:: Data ::
------------------------------------------------------------------------

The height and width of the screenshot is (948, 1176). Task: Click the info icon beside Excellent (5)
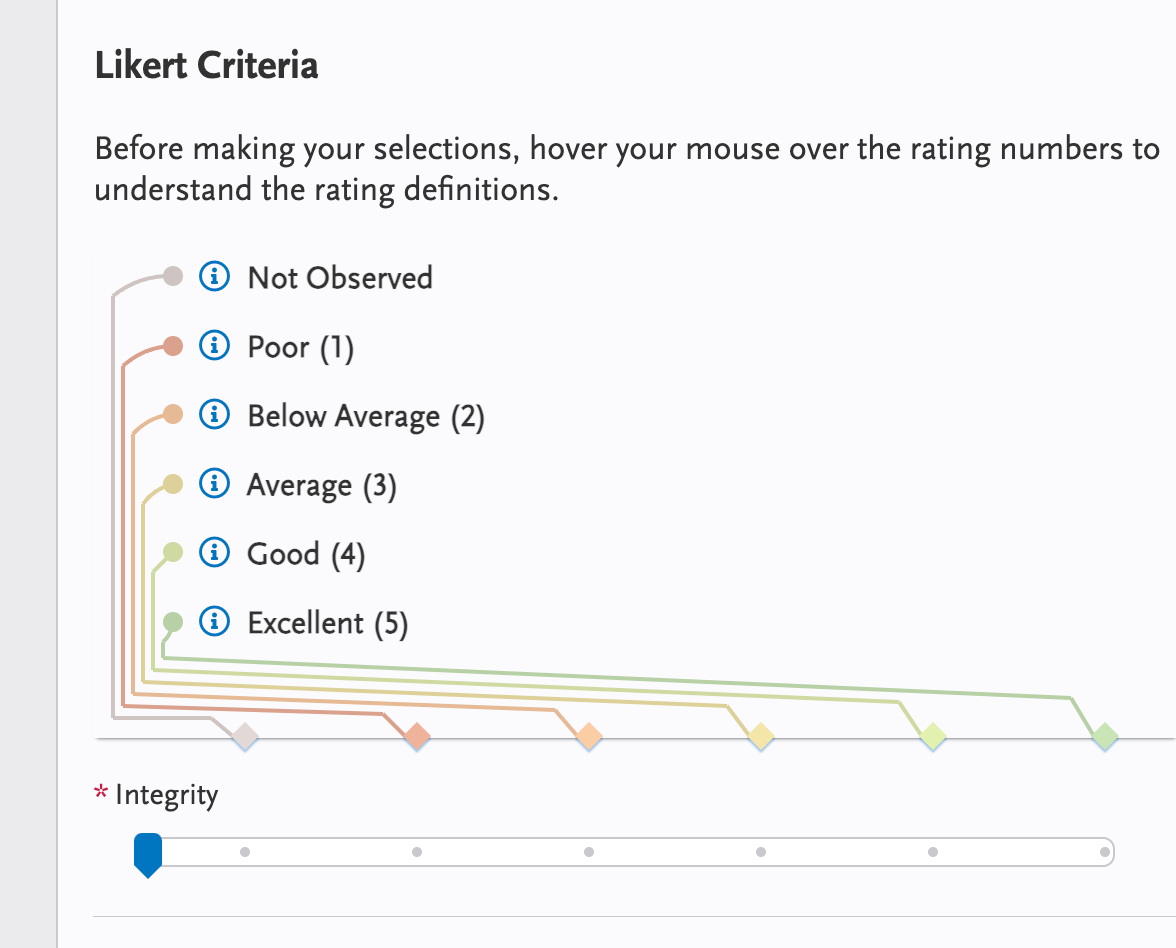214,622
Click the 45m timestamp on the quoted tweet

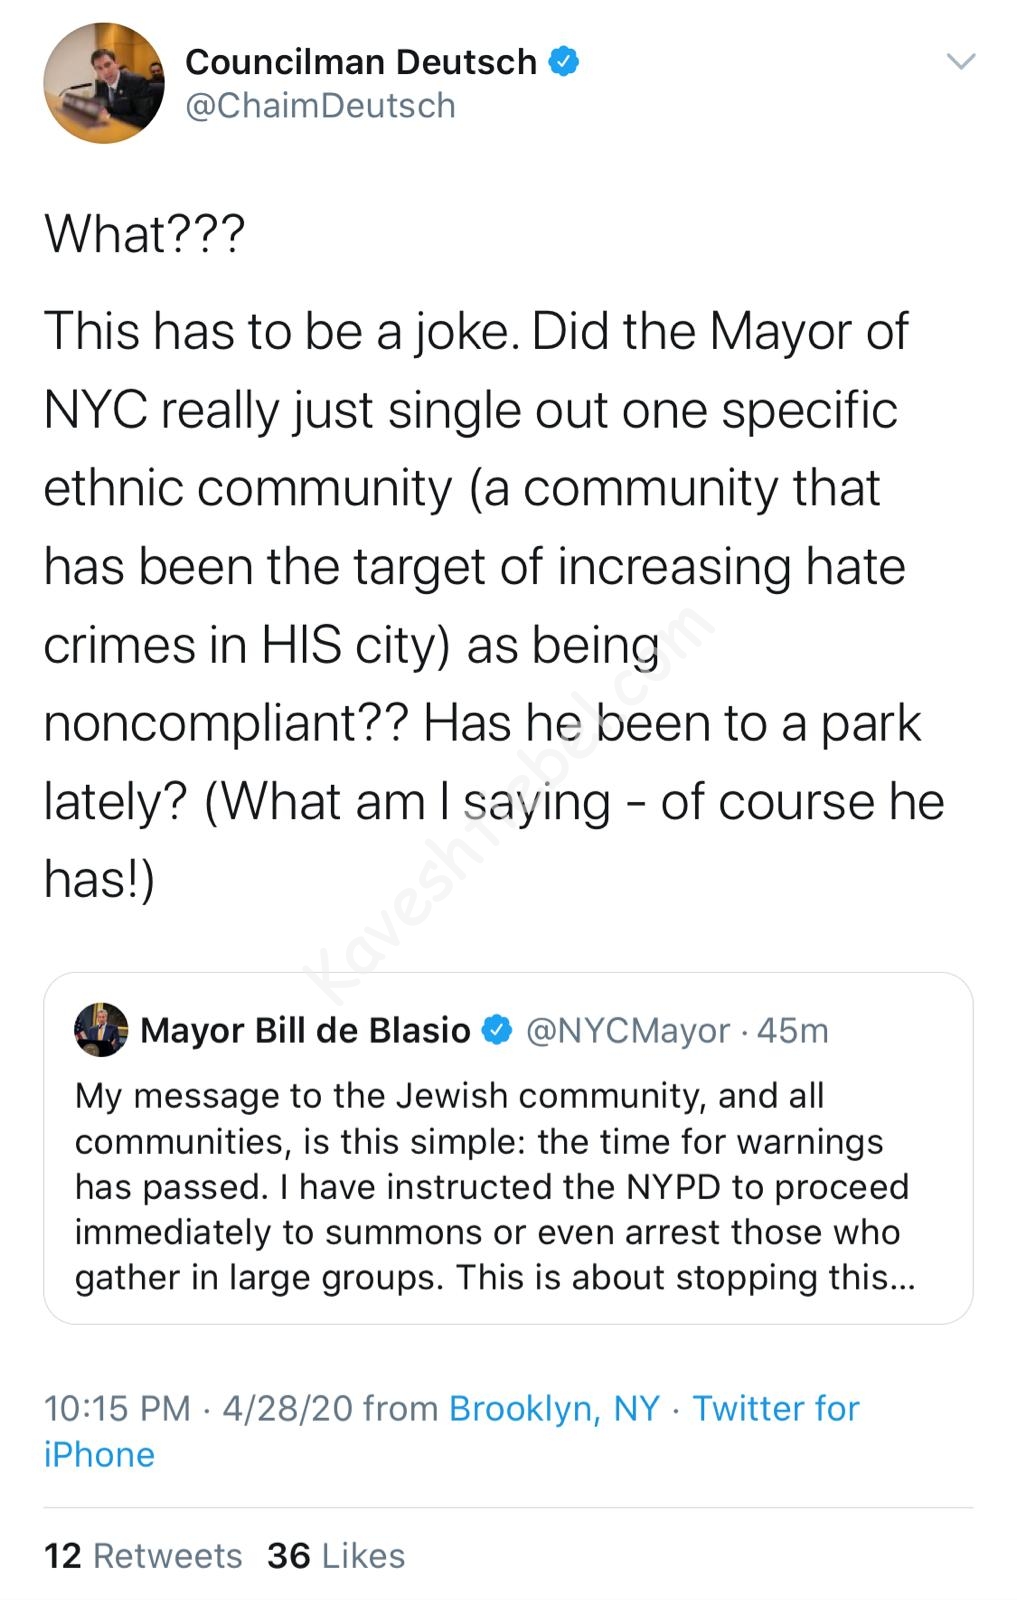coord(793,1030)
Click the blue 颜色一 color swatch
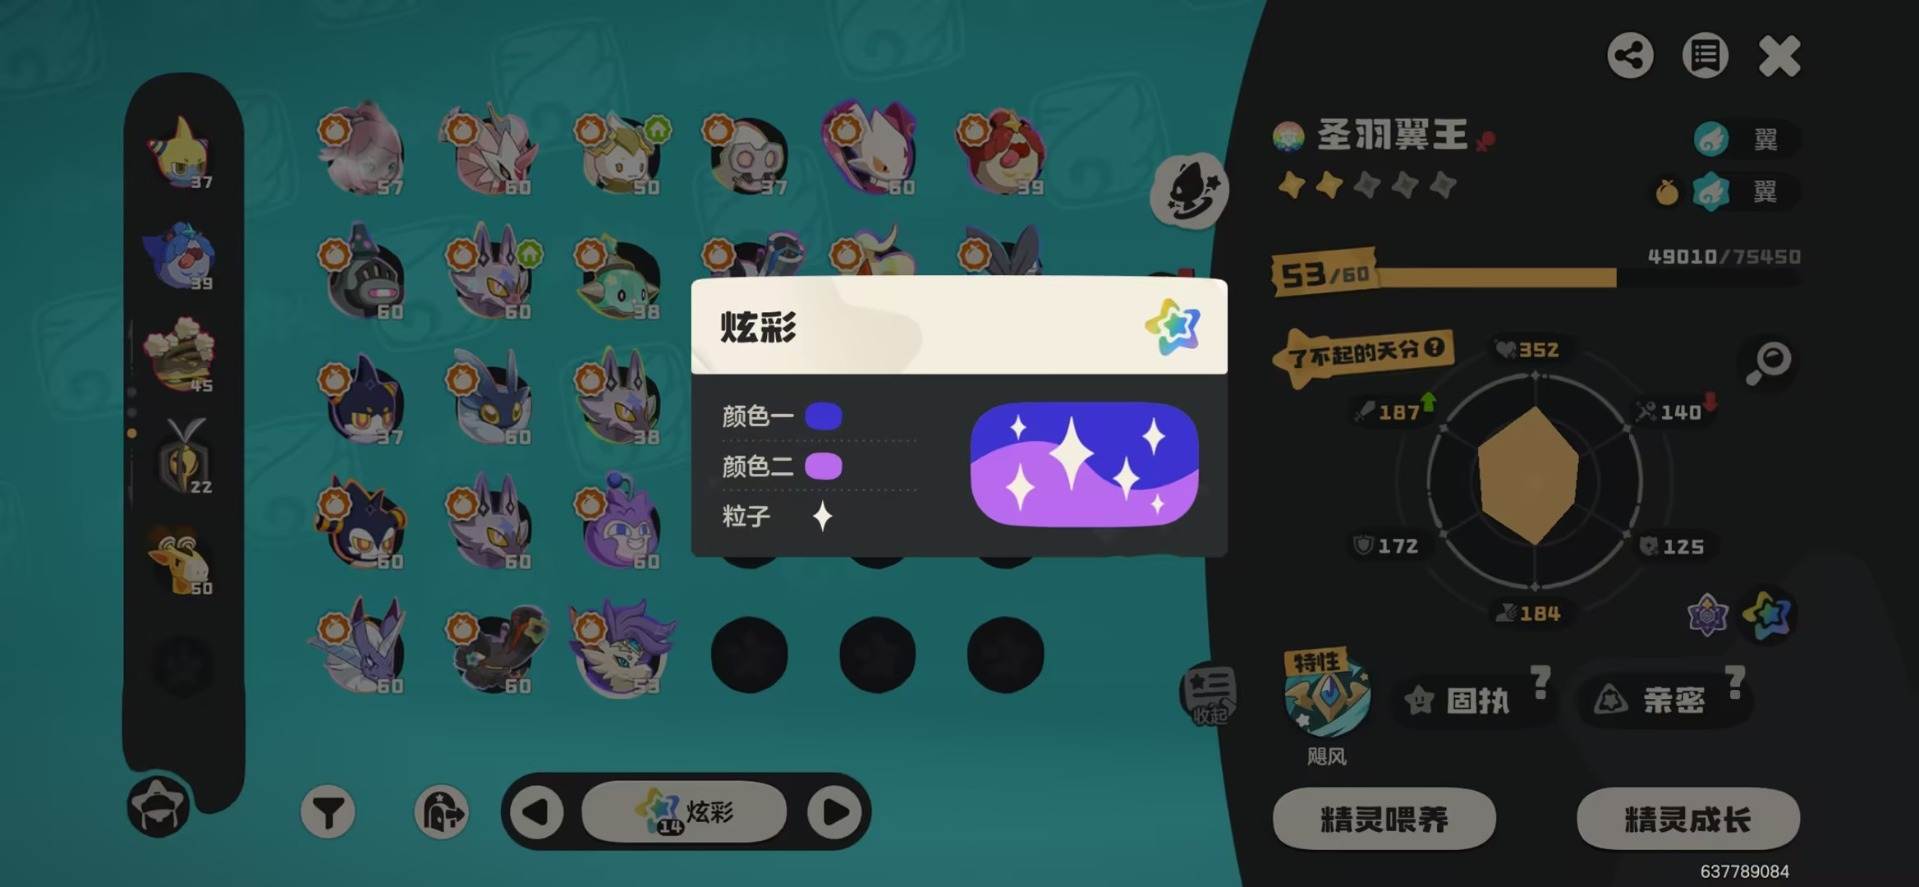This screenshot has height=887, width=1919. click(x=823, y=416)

------------------------------------------------------------------------

:: Aim of the exercise ::
Transcribe the data verbatim. No picture belongs in the result.

:: Solved exercise ::
The height and width of the screenshot is (948, 1176). Task: Click the info icon beside Excellent (5)
214,622
Click the 45m timestamp on the quoted tweet

coord(793,1030)
Click the blue 颜色一 color swatch
This screenshot has height=887, width=1919. click(x=823, y=416)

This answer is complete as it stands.